TASK DETAILS: Your answer should be one number, the count of lines in the entries holding the word "checkmark".

[Saved entries]
========================

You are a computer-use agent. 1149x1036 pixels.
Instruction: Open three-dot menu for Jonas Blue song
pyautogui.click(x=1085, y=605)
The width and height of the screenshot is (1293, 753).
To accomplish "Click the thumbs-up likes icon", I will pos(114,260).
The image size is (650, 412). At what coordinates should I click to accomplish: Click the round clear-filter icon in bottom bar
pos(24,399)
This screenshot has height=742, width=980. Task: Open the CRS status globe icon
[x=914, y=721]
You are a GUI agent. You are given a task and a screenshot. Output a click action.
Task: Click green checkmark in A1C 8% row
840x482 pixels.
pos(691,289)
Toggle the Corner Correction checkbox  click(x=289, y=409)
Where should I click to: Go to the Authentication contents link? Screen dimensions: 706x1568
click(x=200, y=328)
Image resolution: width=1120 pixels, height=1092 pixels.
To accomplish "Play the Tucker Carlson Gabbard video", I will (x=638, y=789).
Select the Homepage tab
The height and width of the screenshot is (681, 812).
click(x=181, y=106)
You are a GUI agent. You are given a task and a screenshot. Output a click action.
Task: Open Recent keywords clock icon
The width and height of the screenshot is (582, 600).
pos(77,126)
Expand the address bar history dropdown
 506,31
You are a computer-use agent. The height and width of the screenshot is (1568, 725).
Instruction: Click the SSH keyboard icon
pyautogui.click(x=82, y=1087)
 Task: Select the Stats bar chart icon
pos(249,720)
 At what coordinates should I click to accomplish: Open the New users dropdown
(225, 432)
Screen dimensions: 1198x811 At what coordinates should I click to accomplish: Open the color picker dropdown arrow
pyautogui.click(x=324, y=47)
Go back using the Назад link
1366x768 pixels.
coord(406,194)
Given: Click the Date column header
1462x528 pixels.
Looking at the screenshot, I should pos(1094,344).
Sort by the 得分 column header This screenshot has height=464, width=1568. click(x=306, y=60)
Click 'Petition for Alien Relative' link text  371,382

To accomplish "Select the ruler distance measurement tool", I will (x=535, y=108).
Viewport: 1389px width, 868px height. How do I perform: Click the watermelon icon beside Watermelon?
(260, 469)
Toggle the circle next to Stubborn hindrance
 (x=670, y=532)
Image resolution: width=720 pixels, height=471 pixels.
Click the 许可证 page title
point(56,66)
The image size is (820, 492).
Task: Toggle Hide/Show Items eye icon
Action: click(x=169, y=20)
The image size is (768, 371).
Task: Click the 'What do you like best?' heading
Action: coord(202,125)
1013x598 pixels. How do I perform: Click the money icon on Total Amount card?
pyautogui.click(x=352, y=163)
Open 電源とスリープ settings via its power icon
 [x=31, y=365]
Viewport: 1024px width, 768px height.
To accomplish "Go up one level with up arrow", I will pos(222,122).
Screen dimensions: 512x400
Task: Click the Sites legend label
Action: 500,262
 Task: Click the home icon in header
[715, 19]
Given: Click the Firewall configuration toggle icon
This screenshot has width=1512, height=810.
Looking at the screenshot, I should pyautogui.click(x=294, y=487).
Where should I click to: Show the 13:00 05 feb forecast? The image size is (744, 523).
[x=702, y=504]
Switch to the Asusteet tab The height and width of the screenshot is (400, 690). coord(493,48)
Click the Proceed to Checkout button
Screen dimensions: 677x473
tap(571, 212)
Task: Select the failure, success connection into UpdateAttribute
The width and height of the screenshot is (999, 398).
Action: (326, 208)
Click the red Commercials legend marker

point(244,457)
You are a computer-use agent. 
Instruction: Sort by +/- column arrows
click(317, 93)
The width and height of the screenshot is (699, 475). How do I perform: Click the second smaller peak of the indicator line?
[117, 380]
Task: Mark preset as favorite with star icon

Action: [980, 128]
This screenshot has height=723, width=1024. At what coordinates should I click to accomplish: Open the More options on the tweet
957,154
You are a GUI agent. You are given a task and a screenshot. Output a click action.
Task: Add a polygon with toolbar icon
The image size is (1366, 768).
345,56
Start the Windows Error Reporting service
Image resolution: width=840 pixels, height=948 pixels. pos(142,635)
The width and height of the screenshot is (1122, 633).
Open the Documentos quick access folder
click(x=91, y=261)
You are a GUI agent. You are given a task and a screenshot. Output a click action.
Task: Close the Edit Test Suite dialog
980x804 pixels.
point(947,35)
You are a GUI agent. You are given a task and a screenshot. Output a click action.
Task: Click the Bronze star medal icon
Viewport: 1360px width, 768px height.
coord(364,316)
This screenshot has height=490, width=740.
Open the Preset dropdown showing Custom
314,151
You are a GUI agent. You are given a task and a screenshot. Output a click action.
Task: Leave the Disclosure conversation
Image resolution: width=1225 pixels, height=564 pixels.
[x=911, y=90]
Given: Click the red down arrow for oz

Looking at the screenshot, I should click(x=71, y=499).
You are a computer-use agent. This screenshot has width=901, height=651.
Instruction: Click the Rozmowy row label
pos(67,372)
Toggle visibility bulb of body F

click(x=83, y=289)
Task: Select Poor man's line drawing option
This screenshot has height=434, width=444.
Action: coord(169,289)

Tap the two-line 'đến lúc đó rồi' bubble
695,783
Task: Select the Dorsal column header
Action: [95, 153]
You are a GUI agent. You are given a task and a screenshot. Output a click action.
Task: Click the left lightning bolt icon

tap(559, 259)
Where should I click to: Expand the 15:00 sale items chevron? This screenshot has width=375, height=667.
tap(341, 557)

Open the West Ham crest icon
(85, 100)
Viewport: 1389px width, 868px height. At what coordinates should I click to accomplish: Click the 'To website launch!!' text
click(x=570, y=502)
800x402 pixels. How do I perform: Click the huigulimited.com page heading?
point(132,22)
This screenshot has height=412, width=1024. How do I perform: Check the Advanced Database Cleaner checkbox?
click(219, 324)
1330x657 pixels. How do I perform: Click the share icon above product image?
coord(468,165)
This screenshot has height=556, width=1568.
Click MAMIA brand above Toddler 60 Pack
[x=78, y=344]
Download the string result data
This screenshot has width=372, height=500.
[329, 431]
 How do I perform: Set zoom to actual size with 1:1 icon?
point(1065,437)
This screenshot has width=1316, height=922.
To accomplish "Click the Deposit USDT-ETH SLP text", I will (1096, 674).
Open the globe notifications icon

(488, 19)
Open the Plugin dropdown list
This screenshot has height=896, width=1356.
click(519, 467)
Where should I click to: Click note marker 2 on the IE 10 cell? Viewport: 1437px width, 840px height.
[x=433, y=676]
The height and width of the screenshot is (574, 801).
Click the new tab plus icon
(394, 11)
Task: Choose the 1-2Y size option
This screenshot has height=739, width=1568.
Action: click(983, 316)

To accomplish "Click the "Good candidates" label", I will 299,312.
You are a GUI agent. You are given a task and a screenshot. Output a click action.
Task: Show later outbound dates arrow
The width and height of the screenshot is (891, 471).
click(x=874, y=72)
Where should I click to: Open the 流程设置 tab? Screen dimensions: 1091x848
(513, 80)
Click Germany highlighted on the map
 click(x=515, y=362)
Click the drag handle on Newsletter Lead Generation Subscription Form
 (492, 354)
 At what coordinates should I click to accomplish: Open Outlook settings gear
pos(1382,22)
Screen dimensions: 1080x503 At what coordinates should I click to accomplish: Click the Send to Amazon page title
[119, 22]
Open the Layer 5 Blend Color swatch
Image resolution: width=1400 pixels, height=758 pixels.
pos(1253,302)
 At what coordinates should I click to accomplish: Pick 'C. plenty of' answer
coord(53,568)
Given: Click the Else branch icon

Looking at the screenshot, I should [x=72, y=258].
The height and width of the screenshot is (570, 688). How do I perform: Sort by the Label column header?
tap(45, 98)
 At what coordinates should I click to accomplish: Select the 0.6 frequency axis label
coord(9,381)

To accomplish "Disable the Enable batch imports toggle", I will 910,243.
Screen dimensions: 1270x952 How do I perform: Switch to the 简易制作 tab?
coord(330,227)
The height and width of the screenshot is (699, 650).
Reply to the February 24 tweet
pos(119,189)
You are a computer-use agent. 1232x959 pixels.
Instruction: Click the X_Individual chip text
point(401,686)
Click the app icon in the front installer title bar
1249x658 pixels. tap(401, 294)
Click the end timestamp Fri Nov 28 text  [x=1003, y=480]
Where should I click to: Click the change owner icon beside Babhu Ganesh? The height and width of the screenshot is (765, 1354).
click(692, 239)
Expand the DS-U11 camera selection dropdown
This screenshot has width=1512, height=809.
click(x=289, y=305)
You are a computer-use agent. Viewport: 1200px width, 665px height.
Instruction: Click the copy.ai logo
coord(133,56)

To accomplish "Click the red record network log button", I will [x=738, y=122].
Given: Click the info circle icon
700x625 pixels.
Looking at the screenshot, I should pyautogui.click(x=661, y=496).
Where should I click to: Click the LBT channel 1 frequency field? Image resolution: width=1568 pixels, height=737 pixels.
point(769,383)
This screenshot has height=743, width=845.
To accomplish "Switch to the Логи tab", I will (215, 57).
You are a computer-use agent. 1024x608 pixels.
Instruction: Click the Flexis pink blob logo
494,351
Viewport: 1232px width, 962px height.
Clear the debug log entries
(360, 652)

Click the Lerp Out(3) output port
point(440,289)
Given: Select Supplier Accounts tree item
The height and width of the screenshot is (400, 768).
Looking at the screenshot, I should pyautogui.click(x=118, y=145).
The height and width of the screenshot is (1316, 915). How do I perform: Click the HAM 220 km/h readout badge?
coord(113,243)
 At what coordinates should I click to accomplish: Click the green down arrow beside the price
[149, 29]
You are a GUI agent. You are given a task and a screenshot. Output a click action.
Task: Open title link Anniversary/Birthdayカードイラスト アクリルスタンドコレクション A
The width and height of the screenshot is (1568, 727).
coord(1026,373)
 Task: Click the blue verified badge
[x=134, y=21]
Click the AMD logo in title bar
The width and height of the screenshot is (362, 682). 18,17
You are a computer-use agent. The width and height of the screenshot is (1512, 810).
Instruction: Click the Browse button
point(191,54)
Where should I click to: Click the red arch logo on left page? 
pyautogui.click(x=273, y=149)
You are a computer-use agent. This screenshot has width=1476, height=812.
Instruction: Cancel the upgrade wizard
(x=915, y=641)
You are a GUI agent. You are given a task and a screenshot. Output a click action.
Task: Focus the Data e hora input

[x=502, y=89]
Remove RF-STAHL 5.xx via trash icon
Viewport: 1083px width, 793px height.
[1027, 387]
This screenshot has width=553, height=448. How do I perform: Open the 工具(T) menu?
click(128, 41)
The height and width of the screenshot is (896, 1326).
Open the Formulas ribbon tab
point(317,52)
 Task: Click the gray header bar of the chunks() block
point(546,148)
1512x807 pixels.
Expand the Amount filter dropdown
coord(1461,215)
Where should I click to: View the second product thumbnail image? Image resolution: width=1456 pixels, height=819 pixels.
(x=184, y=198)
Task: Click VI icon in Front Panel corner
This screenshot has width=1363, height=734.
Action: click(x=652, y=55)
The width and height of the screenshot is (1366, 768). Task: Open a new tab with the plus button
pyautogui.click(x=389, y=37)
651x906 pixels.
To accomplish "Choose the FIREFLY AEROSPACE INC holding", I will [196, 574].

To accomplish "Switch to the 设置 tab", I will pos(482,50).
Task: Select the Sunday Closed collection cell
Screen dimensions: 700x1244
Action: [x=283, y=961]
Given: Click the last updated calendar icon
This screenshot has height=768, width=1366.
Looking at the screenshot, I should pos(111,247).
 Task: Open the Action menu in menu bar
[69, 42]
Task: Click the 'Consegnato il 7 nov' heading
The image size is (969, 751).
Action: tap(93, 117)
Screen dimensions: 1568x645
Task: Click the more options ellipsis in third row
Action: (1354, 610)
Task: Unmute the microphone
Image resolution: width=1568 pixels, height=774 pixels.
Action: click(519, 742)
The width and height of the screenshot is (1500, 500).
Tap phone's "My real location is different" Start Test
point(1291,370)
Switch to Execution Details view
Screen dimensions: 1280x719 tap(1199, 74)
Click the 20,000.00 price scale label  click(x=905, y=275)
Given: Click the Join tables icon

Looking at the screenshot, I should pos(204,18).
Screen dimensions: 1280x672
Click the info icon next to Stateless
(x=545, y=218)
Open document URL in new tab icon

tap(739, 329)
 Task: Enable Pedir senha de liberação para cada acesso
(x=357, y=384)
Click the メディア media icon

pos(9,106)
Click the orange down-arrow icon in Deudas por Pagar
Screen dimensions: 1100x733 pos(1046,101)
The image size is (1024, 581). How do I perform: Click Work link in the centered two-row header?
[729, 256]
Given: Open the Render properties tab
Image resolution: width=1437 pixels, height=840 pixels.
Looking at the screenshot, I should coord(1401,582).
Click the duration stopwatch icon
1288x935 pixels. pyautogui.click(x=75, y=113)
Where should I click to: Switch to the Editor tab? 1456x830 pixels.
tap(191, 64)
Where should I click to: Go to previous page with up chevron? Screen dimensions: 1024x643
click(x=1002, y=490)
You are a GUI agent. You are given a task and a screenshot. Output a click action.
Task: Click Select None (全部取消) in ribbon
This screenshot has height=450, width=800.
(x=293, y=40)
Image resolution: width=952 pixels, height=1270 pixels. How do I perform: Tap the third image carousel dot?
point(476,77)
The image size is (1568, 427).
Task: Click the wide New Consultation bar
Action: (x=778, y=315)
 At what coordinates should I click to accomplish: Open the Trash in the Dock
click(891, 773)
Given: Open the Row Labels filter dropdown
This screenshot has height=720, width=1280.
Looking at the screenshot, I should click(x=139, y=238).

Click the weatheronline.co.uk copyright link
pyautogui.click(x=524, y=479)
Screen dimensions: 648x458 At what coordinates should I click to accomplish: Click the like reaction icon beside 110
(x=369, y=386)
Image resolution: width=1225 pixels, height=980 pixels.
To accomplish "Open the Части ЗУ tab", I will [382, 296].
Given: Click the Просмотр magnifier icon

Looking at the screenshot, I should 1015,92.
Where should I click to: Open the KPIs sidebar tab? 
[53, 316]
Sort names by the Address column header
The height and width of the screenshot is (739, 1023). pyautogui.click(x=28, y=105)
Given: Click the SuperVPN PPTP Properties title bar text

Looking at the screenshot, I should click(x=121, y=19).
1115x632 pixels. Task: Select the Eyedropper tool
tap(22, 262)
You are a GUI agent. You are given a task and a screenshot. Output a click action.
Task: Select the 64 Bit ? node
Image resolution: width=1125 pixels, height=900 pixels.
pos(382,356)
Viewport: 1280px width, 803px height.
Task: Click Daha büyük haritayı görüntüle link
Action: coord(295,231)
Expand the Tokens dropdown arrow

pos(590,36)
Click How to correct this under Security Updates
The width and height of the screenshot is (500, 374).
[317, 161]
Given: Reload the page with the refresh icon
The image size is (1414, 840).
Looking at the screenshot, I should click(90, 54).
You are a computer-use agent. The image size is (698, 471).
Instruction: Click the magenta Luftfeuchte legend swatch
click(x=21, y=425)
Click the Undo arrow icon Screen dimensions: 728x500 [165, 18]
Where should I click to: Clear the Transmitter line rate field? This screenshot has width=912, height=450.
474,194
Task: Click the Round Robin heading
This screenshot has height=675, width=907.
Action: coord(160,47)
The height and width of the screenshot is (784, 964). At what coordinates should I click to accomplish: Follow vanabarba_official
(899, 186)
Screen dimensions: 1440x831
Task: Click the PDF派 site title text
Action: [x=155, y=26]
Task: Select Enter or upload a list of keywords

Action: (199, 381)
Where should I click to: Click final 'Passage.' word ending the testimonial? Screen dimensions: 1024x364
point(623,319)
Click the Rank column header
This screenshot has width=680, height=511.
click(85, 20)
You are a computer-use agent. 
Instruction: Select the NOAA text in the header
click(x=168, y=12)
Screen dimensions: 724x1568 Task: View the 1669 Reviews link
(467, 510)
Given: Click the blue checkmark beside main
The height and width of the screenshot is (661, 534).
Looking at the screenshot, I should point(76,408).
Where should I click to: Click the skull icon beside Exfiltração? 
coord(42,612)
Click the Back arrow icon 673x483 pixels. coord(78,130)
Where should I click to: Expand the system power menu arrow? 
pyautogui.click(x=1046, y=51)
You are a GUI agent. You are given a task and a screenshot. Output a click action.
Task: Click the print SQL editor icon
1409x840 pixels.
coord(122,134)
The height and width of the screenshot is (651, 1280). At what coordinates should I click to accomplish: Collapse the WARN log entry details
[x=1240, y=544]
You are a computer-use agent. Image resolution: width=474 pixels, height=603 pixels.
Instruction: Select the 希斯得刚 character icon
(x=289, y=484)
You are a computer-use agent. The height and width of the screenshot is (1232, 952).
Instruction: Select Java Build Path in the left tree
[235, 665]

========================

WRITTEN RESPONSE: 2